Much of that is due to the theatrical context of her formative years. California-born and -raised, Cashin (of Armenian descent – her surname was originally Keosheyan) had such outsized talent and drive that she began working professionally while still in high school. She was hired as head costume designer for Fanchon and Marco vaudeville productions, then for the Roxyettes showgirls in New York. A fateful stage presentation attended by Harper’s Bazaar editor Carmel Snow lead to her first design job in the fashion industry in 1937 – for suit manufacturer Adler & Adler – before she worked at Hollywood studio Twentieth Century Fox and designed 60 films, from Anna and the King of Siam to Laura (this, while also designing clothes for the stars’ everyday wardrobes). Working with entertainers cemented one of her design priorities: thinking up textured and colourful garments that above all allowed freedom of movement – especially notable in the 1950s as one of the few respites from the constricting New Look.

She was also a renegade of seasonless dressing. She coined the term layering (what she called “a striptease in reverse”) and nested pared-down and utility-minded traditional shapes in clothes often constructed from atypical and nongarment materials. A 1954 fit-and-flare cocktail dress came in seafoam green leather, for example.

Every idiosyncratic particular of Cashin’s creations was in its way pioneering: tunics over suede leggings; ponchos for keeping warm in a convertible; brass turn locks and kiss-lock pockets in clothing for going hands-free; the iconic tote modelled on a plain paper shopping bag; an edited Seven Easy Pieces wardrobing concept (in 1975, a decade before Donna Karan); or her signature Noh coat, an unfitted garment of Japanese samurai she re-worked in different materials every season – including the pink-tinted fox coat Lake first espied in 1997, draped over that couch.

Yet in spite of decades of esteem in and outside the industry, Cashin seems unknown and overlooked today.
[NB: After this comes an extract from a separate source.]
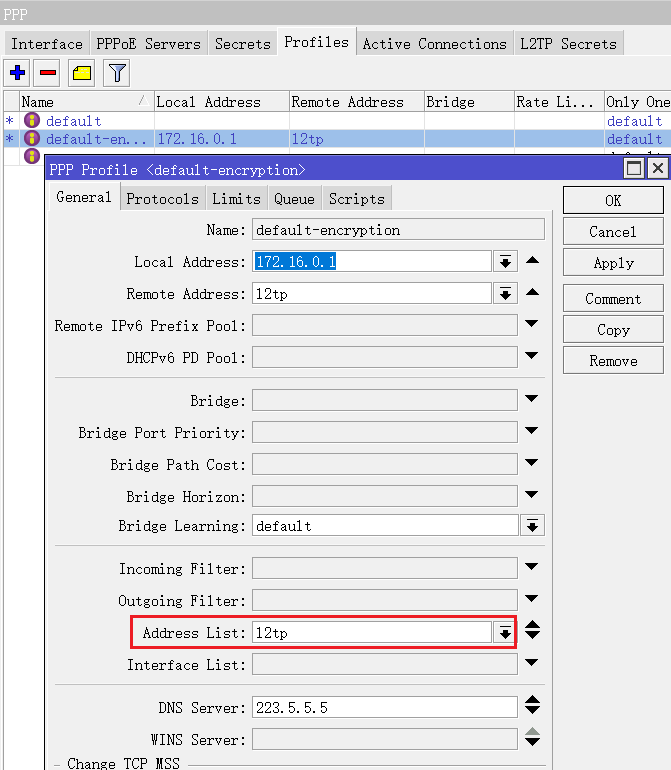Open the funnel filter icon
Image resolution: width=671 pixels, height=770 pixels.
coord(117,73)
According to Lake that’s largely because of the way she chose to operate in order to retain complete creative control – without an employer, investor or design assistants, though her mother Eunice, a dressmaker, was indispensable from the beginning as the chief translator of her daughter’s ideas and sketches into patterns and garments.
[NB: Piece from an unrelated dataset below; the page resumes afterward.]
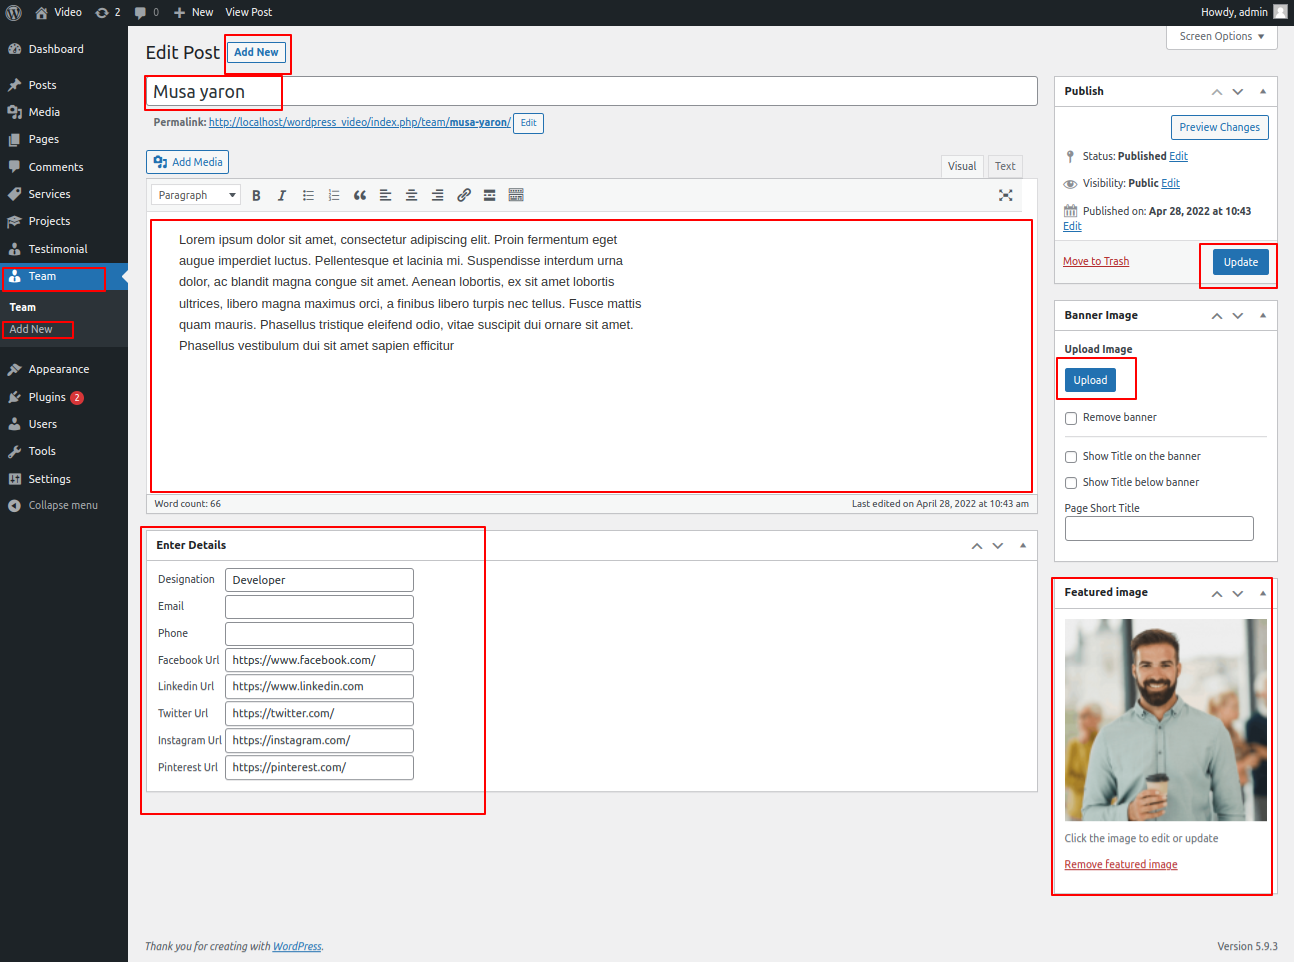1294x963 pixels.
Task: Click the Email input field
Action: click(x=319, y=607)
Her innovations are now so widely adopted that Cashin’s distinctive sensibility is part of today’s clothing vernacular. “Everyone who knows about Bonnie is a passionate fan of her work and reveres what she did,” Lake says. “And people who don’t know her will be shocked at how recognizable she is because her influence is unavoidable.” What is left to explore is Cashin’s creative philosophy. The how and the why examined by Lake, much of it in Cashin’s own compelling words, are ideas especially overdue for rediscovery.
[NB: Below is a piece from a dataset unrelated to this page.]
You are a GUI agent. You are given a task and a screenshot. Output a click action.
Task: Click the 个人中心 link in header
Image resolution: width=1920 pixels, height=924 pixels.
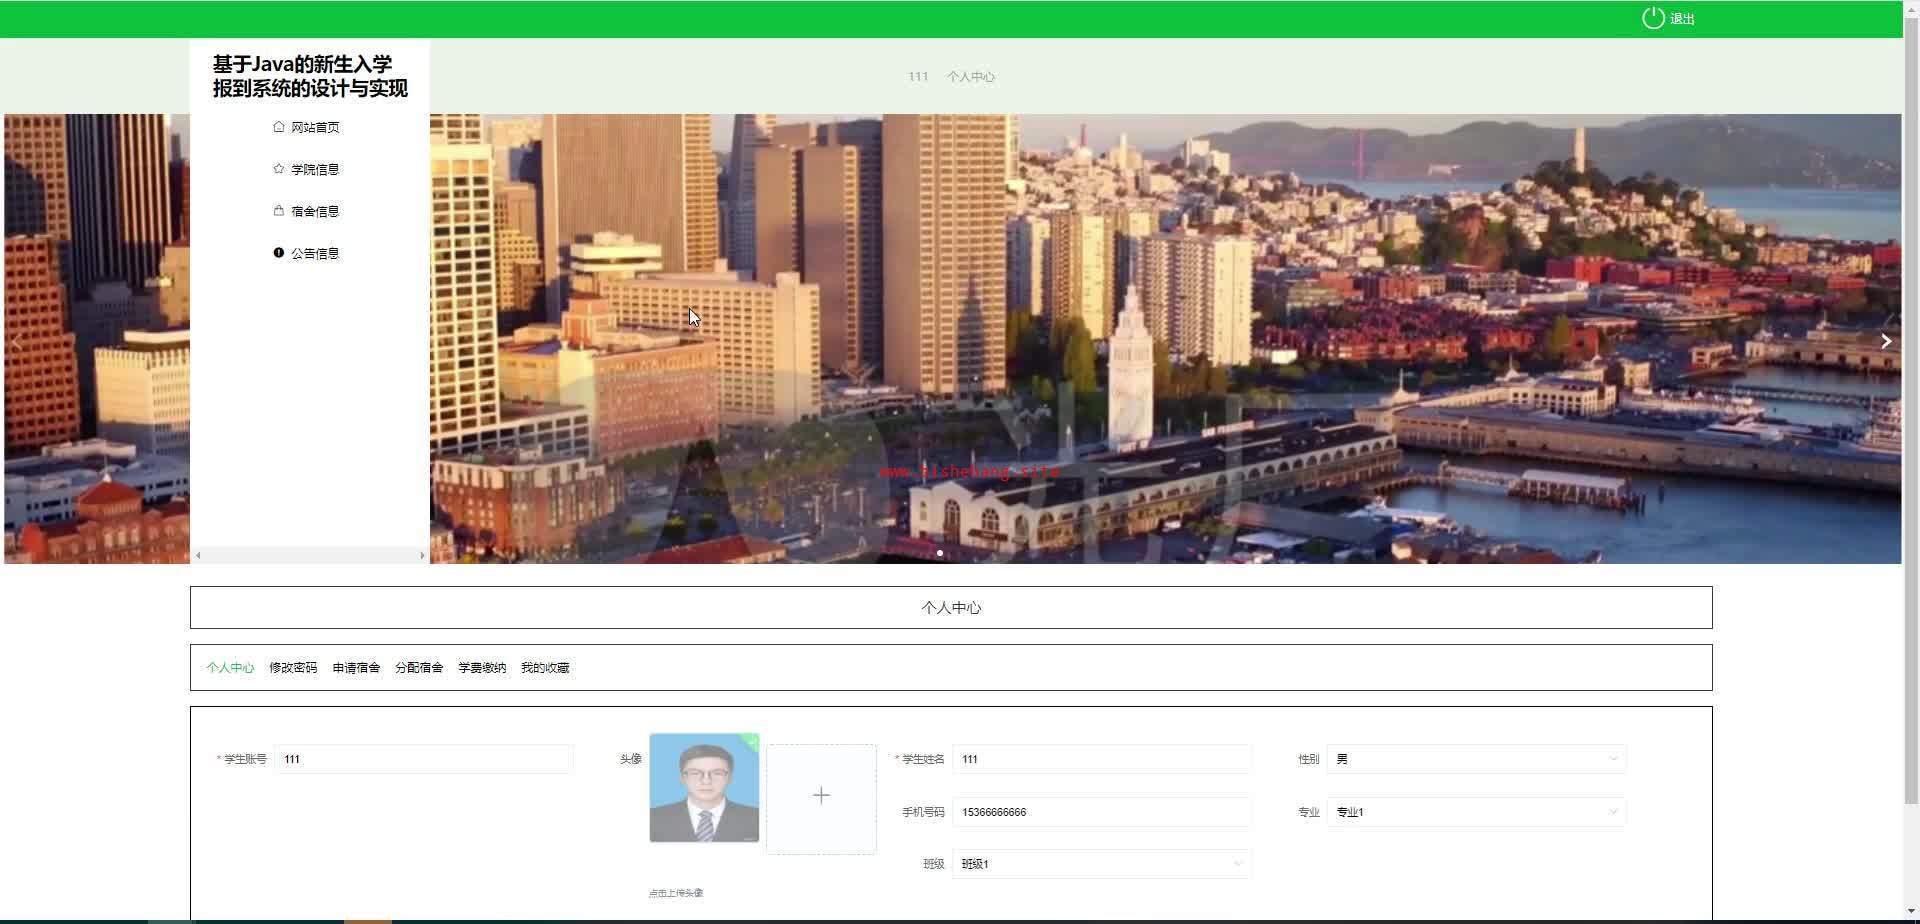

Over decades, Cashin championed relaxed informality and ease in design to improve overall quality of life. In the 1960s she campaigned for a better system to compensate creators affected by the flourishing knockoff economy (a problem even then), sought out high-quality small manufacturers with ethical production methods, was concerned about the environment and socio-economic disparity and established foundations and initiatives until her retirement in 1985. “Fashion design started out as an art form for my own needs of expression,” Cashin once said, “and unfolded into a way of life.”